→ **WRITTEN TASK**:
Pick up the passage below on U.S. renewable electricity and wind mandates and write the next part, starting right after its last line.

→ **PASSAGE**:

Hydropower in America peaked in 1997 at 356.5 TWh. Weather variation shows as much as a 60 TWh variation in yield for any given year, but the average yield over the last decade has been 261.8 TWh – nearly 100 TWh below the 1997 peak. Water demand for irrigation and consumption have decreased the volume of water passing through the dams, and more dams have been decommissioned and destroyed than built in the last decade. These trends are likely to continue in the U.S., and 2020 seems likely to see less energy from hydropower than what was produced in 2010.

Solar power has only recently seen build rates that outpaced the degradation of earlier panels, and it is still completely insignificant. If solar power were to achieve the same generation growth over the next decade that wind power saw over the last decade, then 2020 might see ~18 TWh of solar energy produced. As much as 8 TWh of that solar energy generation might be concentrated in California alone, with another 2-4 TWh produced between AZ and NM. Essentially all other solar development in the U.S. over the next decade will be built to comply with technology-specific line items within state’s RES mandates, and this additional generation will be counted towards those mandates, not the generation requirements calculated here.

Geothermal power peaked in 1993. A period of very slow growth led to a rapid drop-off in energy production for the next two years before development resumed and kept pace with the energy loss from the cooling of the wells. Growth over the last three years has accelerated to a rate of 2-3% annual growth. If this accelerated rate continues, then a total of 4 to 5 additional TWh compared to that seen in 2010 can be expected by 2020.


Biomass-sourced electricity peaked in 2000 at 60.7 TWhs. Though wood co-firing has remained consistent, other sources of biomass have receded due to competition from biofuels. Biomass has averaged 54 TWh/year over the past decade.

It should be noted that factoring only these most often discussed sources of renewable energy – hydropower, solar, wind, geothermal, and biomass – more renewable electricity was generated in 1997 than in 2010. The only renewable energy technology that has seen significant growth within the last decade is wind power – growing at an average of 32%/yr in the U.S for the past 13 years. Wind will certainly comprise a super-majority of the renewable energy that is brought online to meet the additional 273+ TWh currently mandated for the coming decade.

Therefore, if we were to assume that wind comprised all but ~12 TWh of the mandated energy generation, there would still need to be ~98 GW installed across America in order to achieve compliance. Of the 10+ GW of capacity that is mandated in addition to the generation requirements, 8 GW of that capacity is specified as wind, and nearly 2 GW is mandated to be installed in KS – the state with the second best wind resources in the country. So the total amount of wind required simply to comply with RES mandates that have already passed should be expected to be ~108 GW, thus requiring that the next decade average an install rate similar to that seen in 2009.

The wind farms are coming, whether the power companies have any viable integration solutions or not.


The high cost of “peaker” energy.

NERC Region
Discount rate for wind
MRO
8.0%
SPP
8.2%
ERCOT
8.7%
SERC
9.9%
NPCC
13.2%
RFC
16.6%
WECC
18.5%

Table 4: the discount rate applied to wind capacity for minimum reserve capacity compliance.

→ **STORED DATA**:
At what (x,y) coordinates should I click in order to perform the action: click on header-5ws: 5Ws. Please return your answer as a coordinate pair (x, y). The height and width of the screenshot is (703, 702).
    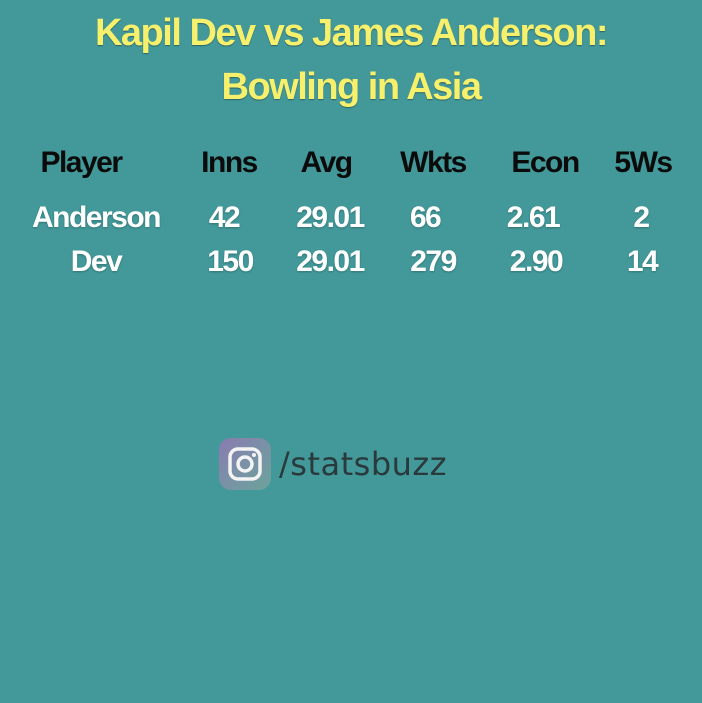
    Looking at the image, I should click on (644, 162).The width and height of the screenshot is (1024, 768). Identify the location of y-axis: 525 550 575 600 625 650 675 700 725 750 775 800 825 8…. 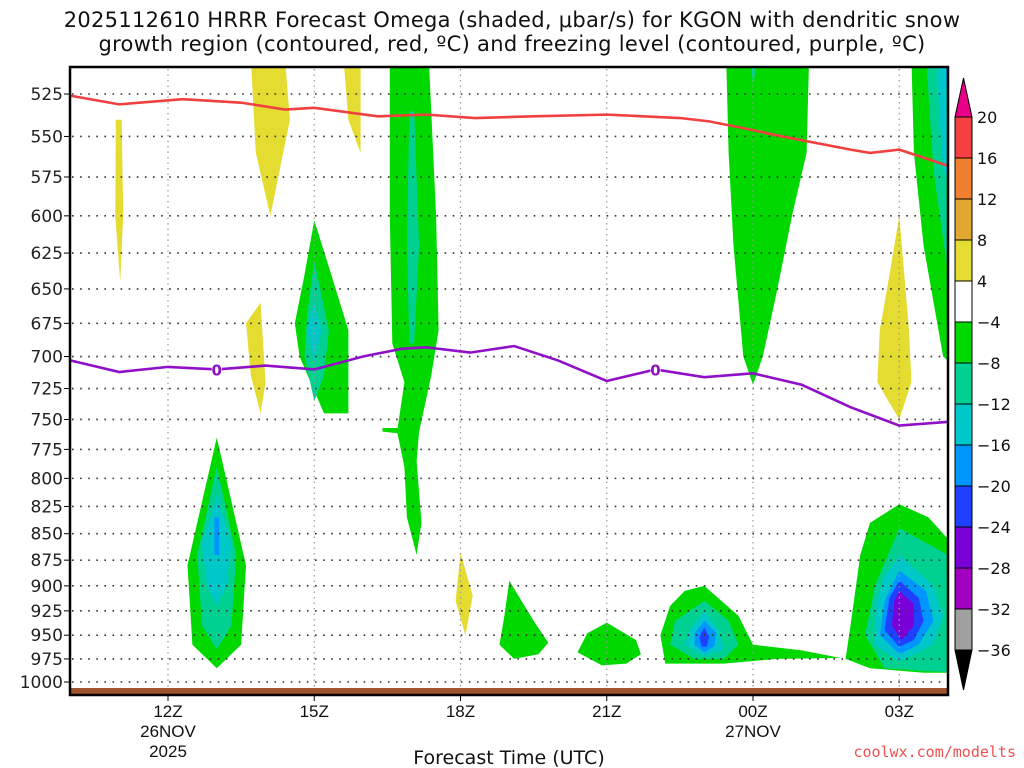
(45, 389).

→ **ANSWER TO THIS TASK**:
"Peak energy” is so costly because power companies are often forced to build “peaker” natural gas power plants to service only a few hours of the day. This means that these new plants will only operate between 4-25% capacity factor. Rules from the North American Electric Reliability Corporation (NERC) require that a minimum capacity of reserve be built out to insure that summer peak demands can be reliably met. This is important, as it reduces the likelihood of roaming blackouts in the summer, but it is also costly. Invariably, the power companies will make these plants as cheaply as possible and they (1) consistently have worse NOX emissions than any other power plant, (2) often exceed SO2 and other harmful emissions of baseload plants even though they typically are gas-burning, and (3) have notoriously low efficiencies. This is because power companies cannot justify putting significant capital into a plant that may only run 4-5% of the time. In some cases, there are still diesel generators to serve as peakers.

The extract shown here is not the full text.